Market liquidity is the ease with which an asset (such as a cryptocurrency or token) can be exchanged for another asset without significantly affecting its current market price. The asset’s level of market liquidity is a function of the volume and ratio of active market participants. Healthy markets have many buyers and sellers actively placing orders for an asset with a relative balance between the number of buyers and sellers of the asset.
Fiat currencies such as the U.S. dollar and Euro are generally the most liquid assets. In cryptocurrency markets, Bitcoin ($BTC), Ether ($ETH), and leading stablecoins such $USDT, $USDC, or $BUSD tend to be the most liquid assets whence crypto exchanges typically offer trading pairs with one or more of these cryptocurrencies and/or stablecoins.
Why Is Market Liquidity Important?
Liquidity is essential to the proper functioning of any healthy market. With insufficient liquidity, market transactions are subject to dysfunction or failure to execute. Let’s explore the essential market characteristics that sufficient liquidity enables:
Market stability: Markets with liquidity have a high volume of trading activity, which in turn serves to stabilize the prices of the assets being traded. By contrast, markets without significant trading volume are subject to more sudden or severe bouts of volatility and can be easily manipulated by actors with significant asset holdings. A single large buy or sell order could potentially trigger a liquidity crisis, leading to significant price swings that could affect other investors in unpredictable or costly ways.

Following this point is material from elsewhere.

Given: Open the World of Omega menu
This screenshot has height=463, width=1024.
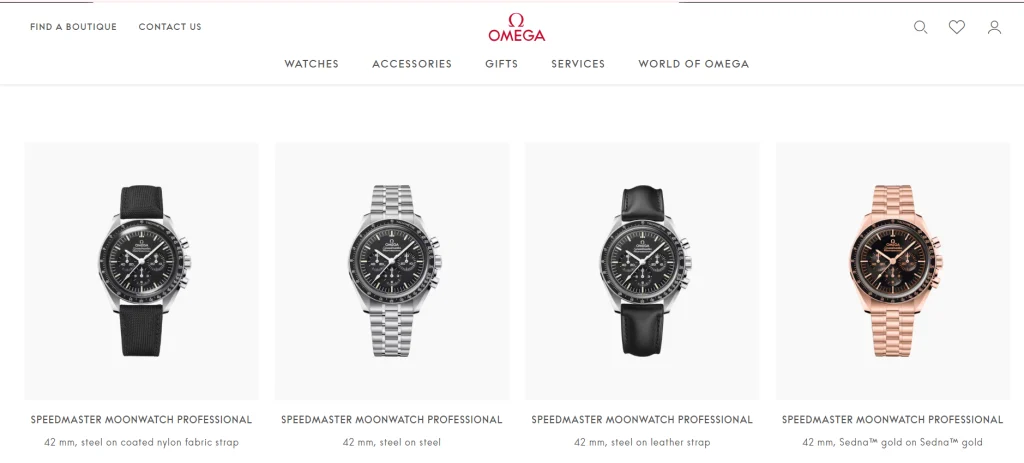Looking at the screenshot, I should (694, 63).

High liquidity helps smooth the price chart of an asset by decreasing slippage - the difference between the price of an asset when a market order is placed and the price at which the trade is actually executed. Slippage occurs whenever the bid-ask spread for an asset changes between the time a market order is placed and when that order is executed.
Fairer prices: Buyers and sellers trying to execute similar orders leads to more sellers asking for competitive prices and more buyers bidding at these higher prices. Therefore, a liquid market results in more stability and results in fairer prices for all parties.

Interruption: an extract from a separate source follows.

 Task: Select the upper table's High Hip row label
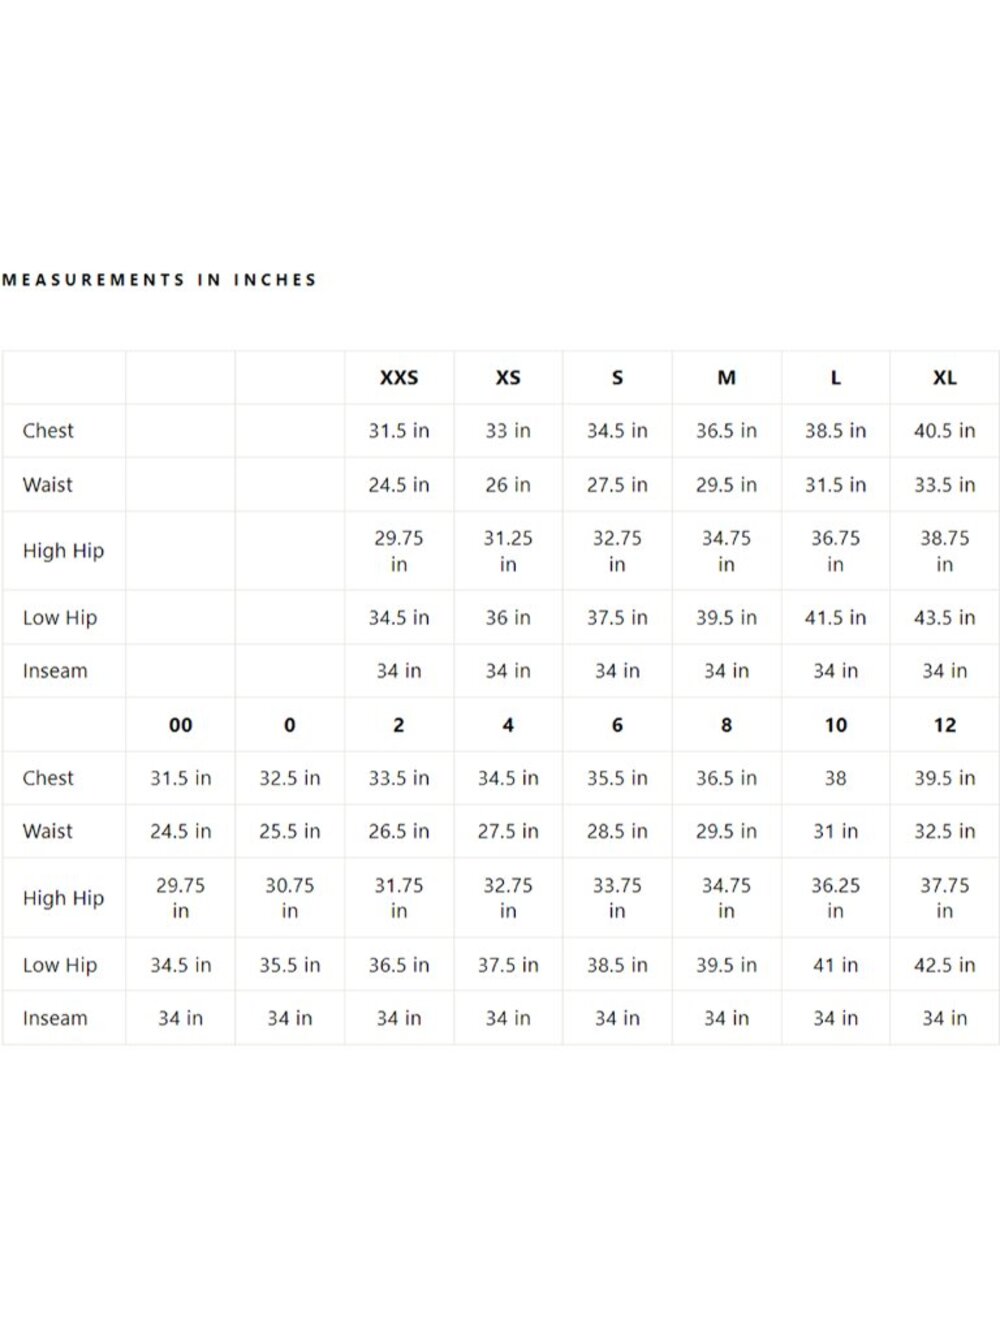coord(64,551)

Reliable markets: High transaction volumes of liquid assets deliver a wealth of information such as market trends that can be observed by investors who utilize technical analysis (TA) in their investment analyses.
Quicker transactions: The presence of active market participants naturally enables faster transactions as supply and demand are met with relative ease.
Many cryptocurrency projects work with market makers who provide and manage the liquidity of an asset on a centralized (CEX) or decentralized exchange (DEX). Market makers may employ any of a number of strategies for ensuring that a market maintains its liquidity. Carry on to the next lesson to learn more about the functions of market makers.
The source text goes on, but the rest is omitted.